The other major problem with the Web of Trust is its user experience. If you start requiring every person who wants to release a package to participate in the Web of Trust you’ve now drastically reduced the number of people who are willing to publish packages out of confusion, laziness, or even ability. Further more it encourages people to sign keys in order to make their packages work and not because they actually have any reason to trust that person.

It Says Secure Right in the Name

Another suggestion I’ve seen is adopting a model similar to that of SSH, that is the first time you install a package you’re prompted to accept the key and from then on out it will remember that and use that as the trusted key. As you might have guessed by now, this solution also has problems besides the obvious issue that people are vulnerable during the first install.

Packages on PyPI change hands, get deleted, or even have multiple authorized releasers. This means that a package might have different signing keys that people should trust, making the tooling even more complicated. So how does a person know that when they attempt to install something and they get an invalid signature warning that this one is “OK” to wipe but sometimes it’s not? If they go to PyPI to find out then we are back again at trusting the repository implicitly. If they don’t go to PyPI they are most likely to just hit whatever lets them install, training them to just do what it takes to install and ignore the warnings and prompts.

Finally this approach makes the assumption that that any particular developer will have a stable machine on which the trust database can be stored. This is often not true, especially in this day and age of ephemeral cloud servers where new machines are started with a blank slate all throughout the day.

What the Hell Are We Trusting Anyway?

The elephant in the room when talking about package signing is what exactly we are trusting. For a repository like PyPI where everything is a free for all, generally the only thing we can trust is that the person who made this release is (according to PyPI) allowed to make releases. An important part of that statement which is easy to ignore, is “according to PyPI”. Even if we wave our hands and give ourselves the perfect way to transmit trust, as long as PyPI is the authority over who owns a particular name then we must implicitly trust PyPI to tell us who is allowed to release which packages.

All this said, we have not addressed whether it is safe to install this package. I could register a malicious package called “hackme” and sign it using any of the above methods and if you install it, even with the valid signature, you have decided to accept the consequences of running my code.

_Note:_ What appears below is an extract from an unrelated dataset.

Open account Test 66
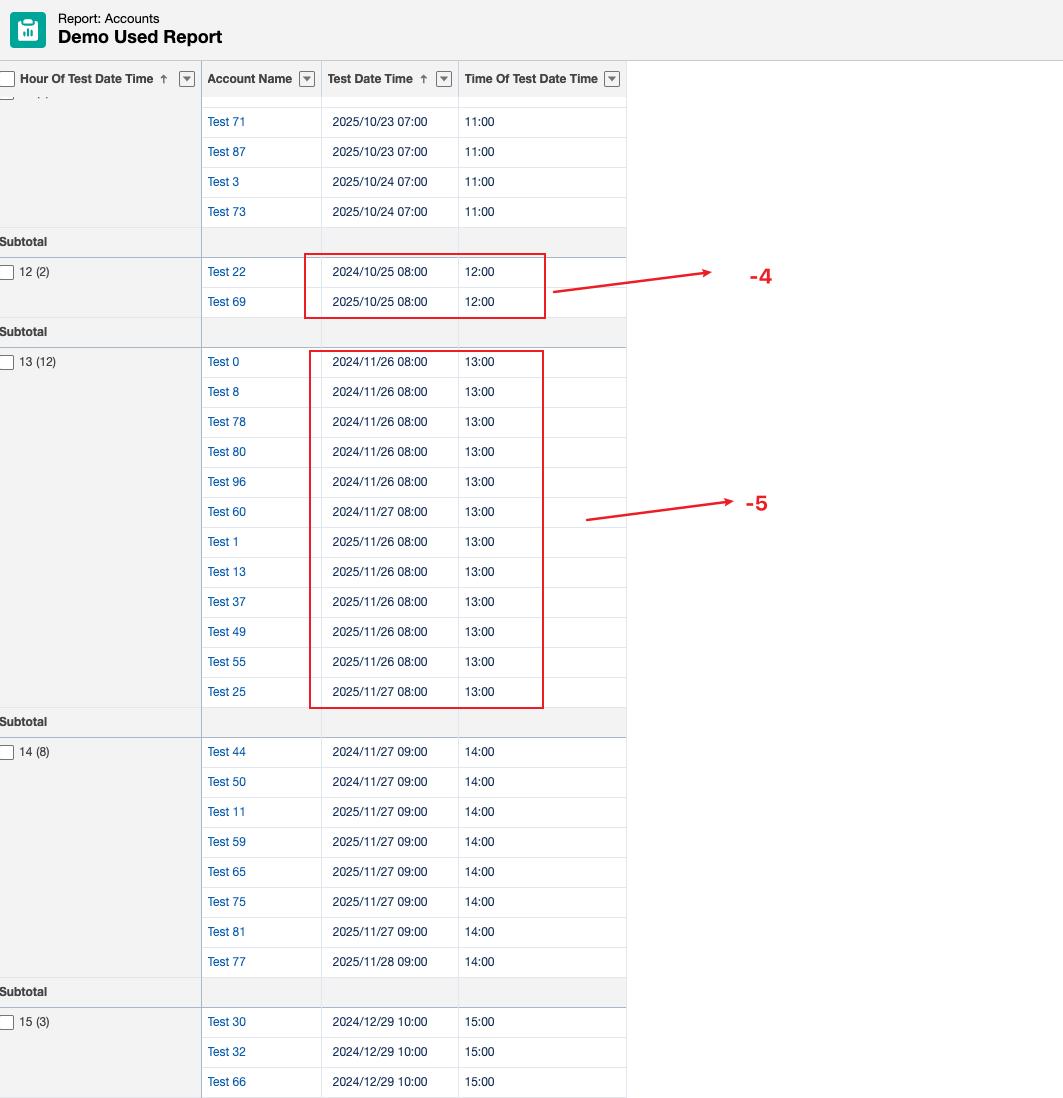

It’s important to remember that the only thing any of these systems are able to verify is that the package you’ve fetched is the package you wanted, nothing more.

Everything is Terrible So What Do We Do?

Bluntly put, I don’t know for sure. This isn’t an already solved problem nor is it an easy to solve one. I believe that whatever solution that is chosen is going to have a lot of the problems listed above. My biggest hope is that we’ll get a solution where the end user has the relationship with the source of trust and not the package author.